Written problem: Reproduce word for word the part of the records that opens with the line containing "Insert a code block" and closes with the line containing "pyautogui.click(x=515, y=391)", including both of those lines. Leave the pictures out of your answer.

Record extracts:
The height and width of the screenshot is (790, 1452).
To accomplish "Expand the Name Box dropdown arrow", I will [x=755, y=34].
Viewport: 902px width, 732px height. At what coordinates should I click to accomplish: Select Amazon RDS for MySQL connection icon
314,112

--

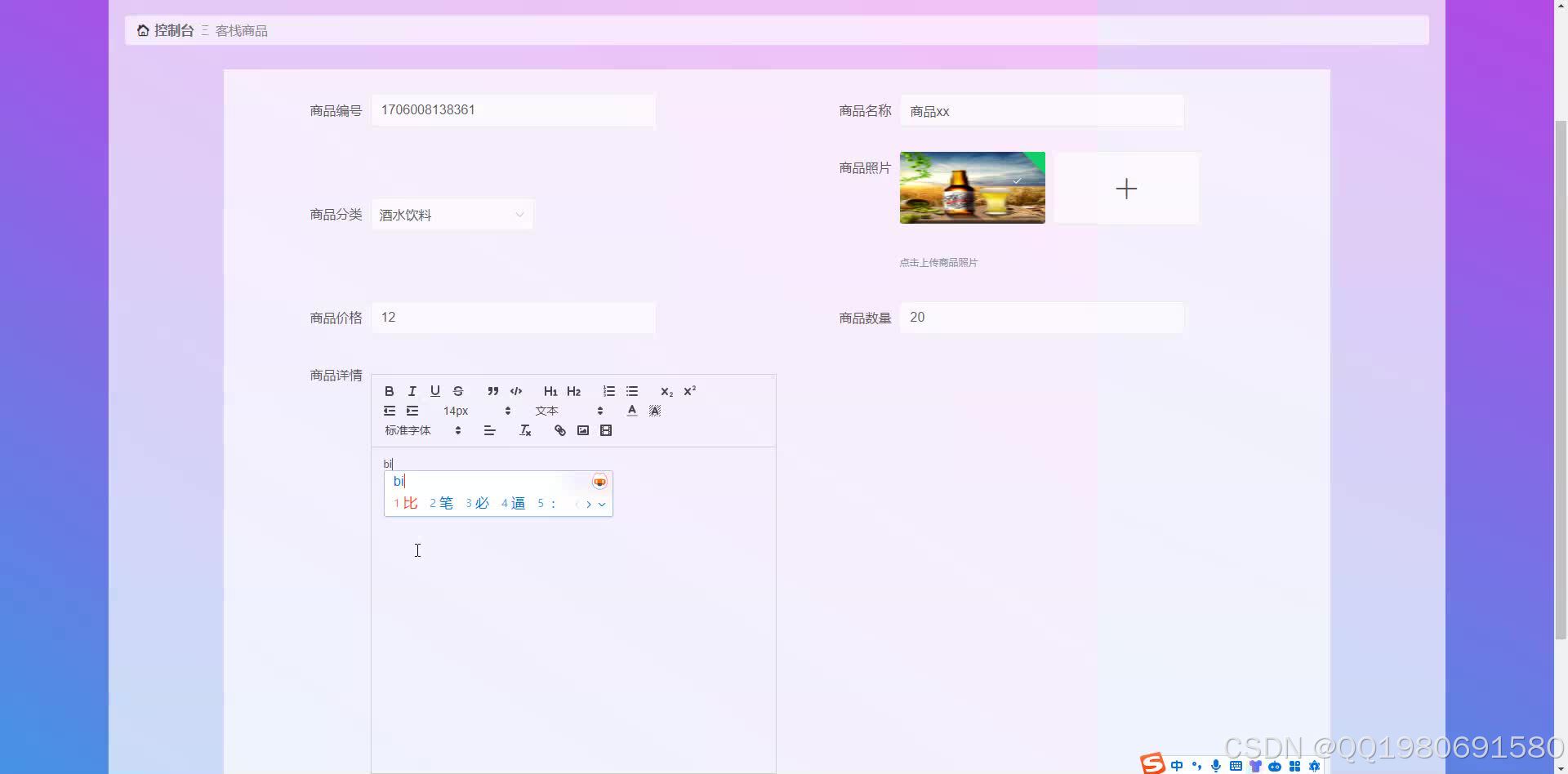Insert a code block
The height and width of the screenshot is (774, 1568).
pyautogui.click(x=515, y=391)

The response:
Insert a code block
The height and width of the screenshot is (774, 1568).
pyautogui.click(x=515, y=391)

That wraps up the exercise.